How long does it take and how much gas can you get?

The general rule of thumb is that every liter of digester volume yields its same volume in gas after 24 hours at body temperature.  That is an ideal that is rarely met.  But theoretically the typical 1000 liter (275 gallon) home digester should make 1 cubic meter (1000 liters, 275 gallons) of biogas in a day or so after being fed. The amount of food that usually yields that volume of gas is about a bucket's worth, a bucket being between 20 and 25 liters (5 gallons or so).  We use buckets because people have them and most people were instructed to dislike math.
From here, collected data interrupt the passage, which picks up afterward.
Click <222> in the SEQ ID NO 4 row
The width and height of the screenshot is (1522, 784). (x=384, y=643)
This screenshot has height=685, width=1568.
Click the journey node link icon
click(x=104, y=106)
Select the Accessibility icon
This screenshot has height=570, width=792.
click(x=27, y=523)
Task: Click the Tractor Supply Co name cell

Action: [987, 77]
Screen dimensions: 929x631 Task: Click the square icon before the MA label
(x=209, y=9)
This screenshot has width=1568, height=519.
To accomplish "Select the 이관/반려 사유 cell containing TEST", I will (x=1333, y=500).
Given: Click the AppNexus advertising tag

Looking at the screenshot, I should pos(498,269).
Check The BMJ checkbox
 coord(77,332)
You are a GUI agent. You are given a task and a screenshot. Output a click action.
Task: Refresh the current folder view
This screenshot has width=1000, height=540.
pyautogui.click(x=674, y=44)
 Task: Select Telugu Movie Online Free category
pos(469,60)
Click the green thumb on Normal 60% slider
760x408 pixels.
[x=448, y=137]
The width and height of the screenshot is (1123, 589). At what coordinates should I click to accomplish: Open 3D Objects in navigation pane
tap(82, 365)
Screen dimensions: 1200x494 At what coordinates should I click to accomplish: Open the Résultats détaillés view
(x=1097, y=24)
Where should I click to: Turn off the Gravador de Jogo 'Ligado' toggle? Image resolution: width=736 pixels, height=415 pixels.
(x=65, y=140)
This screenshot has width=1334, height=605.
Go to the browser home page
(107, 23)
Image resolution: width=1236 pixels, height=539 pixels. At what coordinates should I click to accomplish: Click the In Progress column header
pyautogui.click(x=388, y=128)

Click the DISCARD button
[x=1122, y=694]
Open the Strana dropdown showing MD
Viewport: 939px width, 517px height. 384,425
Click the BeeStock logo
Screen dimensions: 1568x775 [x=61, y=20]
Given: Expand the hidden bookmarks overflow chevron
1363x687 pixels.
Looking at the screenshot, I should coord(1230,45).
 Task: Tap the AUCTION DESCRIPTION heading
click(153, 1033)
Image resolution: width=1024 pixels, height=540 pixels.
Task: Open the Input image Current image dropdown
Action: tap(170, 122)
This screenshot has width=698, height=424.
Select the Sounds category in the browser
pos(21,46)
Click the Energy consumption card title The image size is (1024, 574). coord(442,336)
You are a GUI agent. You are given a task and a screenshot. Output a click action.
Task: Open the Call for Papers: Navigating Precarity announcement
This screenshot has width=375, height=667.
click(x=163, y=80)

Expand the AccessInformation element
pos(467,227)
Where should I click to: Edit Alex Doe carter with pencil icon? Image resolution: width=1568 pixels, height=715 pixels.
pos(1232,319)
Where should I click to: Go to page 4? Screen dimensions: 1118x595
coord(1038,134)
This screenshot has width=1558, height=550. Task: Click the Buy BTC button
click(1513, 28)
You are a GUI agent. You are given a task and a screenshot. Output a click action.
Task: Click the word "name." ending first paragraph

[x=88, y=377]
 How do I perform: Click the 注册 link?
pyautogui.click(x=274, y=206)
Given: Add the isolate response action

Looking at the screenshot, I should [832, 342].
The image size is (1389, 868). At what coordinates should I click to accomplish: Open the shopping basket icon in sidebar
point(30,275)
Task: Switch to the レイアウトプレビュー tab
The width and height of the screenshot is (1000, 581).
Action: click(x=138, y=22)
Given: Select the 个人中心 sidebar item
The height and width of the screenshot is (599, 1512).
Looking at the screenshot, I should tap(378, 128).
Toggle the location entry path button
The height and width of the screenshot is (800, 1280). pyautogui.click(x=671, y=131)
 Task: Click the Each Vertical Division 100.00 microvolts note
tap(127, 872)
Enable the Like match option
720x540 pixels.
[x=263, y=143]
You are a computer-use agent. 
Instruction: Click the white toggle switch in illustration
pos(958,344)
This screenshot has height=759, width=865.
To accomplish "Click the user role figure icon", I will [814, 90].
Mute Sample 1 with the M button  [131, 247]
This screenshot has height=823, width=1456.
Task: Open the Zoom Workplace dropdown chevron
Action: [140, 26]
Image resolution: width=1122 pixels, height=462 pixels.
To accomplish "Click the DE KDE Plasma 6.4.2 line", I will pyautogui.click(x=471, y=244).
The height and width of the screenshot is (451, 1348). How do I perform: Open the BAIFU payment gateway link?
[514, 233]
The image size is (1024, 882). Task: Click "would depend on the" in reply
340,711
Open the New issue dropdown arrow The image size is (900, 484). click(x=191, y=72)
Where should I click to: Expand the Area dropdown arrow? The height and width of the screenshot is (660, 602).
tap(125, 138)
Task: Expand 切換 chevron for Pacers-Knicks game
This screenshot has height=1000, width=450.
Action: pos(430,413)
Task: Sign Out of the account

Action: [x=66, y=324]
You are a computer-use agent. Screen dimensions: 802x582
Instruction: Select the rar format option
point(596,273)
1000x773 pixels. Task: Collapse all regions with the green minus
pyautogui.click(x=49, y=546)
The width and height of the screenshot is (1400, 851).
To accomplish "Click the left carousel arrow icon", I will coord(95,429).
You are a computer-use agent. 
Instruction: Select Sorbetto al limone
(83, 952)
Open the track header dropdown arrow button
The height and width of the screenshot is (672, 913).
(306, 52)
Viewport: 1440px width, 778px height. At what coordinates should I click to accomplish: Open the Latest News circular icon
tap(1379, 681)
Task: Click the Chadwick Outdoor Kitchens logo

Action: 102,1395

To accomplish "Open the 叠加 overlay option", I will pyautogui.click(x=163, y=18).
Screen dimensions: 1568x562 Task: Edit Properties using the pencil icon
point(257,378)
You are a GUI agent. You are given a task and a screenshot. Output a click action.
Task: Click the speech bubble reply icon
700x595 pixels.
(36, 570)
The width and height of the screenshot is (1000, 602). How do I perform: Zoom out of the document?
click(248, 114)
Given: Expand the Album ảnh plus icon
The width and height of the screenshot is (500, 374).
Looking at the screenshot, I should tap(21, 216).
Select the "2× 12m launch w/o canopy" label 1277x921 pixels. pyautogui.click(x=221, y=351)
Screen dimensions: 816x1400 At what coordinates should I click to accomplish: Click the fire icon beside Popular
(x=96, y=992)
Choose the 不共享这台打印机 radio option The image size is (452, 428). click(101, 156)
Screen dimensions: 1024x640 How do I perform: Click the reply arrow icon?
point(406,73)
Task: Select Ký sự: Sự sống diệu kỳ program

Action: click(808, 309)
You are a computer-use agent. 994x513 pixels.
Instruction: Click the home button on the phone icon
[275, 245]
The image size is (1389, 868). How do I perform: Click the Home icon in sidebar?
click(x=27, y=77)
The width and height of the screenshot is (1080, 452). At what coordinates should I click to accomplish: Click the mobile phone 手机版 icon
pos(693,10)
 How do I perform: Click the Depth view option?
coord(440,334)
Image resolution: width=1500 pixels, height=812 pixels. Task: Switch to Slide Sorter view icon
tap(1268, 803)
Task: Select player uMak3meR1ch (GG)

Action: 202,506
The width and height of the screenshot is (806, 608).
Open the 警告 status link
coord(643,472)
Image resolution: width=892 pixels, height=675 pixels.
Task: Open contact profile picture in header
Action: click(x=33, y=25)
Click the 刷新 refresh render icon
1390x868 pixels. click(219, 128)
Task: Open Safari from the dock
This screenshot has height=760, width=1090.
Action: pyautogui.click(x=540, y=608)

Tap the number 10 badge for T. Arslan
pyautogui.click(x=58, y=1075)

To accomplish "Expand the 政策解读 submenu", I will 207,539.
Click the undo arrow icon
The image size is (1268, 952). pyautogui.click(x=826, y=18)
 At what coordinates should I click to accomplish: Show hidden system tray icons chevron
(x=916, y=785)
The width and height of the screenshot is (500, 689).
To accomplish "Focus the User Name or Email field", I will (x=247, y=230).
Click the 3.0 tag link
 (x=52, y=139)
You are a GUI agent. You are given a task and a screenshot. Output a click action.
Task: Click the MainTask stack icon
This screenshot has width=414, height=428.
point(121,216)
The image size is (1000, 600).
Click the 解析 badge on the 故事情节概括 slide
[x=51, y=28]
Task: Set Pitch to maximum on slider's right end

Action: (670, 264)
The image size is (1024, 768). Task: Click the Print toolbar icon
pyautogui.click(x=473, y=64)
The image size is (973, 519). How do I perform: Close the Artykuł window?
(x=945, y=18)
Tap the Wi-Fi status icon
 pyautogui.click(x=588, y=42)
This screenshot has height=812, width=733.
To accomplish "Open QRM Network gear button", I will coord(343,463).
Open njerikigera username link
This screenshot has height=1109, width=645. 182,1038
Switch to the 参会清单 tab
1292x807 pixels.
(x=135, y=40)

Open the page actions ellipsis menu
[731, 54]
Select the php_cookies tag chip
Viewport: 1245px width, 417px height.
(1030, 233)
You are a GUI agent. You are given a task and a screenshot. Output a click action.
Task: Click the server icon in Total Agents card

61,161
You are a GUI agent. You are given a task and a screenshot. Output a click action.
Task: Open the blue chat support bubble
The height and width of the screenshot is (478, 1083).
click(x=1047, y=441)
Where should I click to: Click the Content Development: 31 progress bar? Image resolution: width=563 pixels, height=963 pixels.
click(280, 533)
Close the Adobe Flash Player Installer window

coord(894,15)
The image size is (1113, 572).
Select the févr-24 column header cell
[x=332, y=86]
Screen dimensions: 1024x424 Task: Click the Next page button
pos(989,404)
We gotta deal with that reality. Bucketfulls are easier to remember.

So we say a bucket of ground up food waste (mixed with warm water) poured in a 1 cubic meter digester (IBC tanks are cubes so they make it easy to visualize) should be able to fill another IBC with gas. 

If only!

The problem is usually temperature. Most biodigesters seem to have slurry in them normalizing at about 20 C.  These only produce about 100 to 300 liters of gas a day.  At 25 you start topping 300.  At 30 C you may be looking at 500 liters of gas.  At 35 to 37 (98.6 Fahrenheit -- body temperature) you may see the theoretical 1000 liters that will enable you to cook for about 2 hours on a single burner.

Look, the microbes came from the guts of an animal and are optimized at mammalian body temp.  So if you make them happy they will produce. The curve is nonlinear though -- they produce a LOT more at 37 C than they do at 30 C.  At 15 C they get really sluggish.  Warren Weisman at Hestia Home Biogas gets production down at 13 C.  But the higher the temp the faster the gas comes out, that is for sure.

Our rule of thumb is: "every 100 liters of gas should give you 15 minutes cooking time on a single burner on medium flame" -- the kind most of us cook on.  So don't sweat it if you are at 20 C and you are only getting 100 liters a day -- you can still cook breakfast until you figure out your best way of keeping the tank warm.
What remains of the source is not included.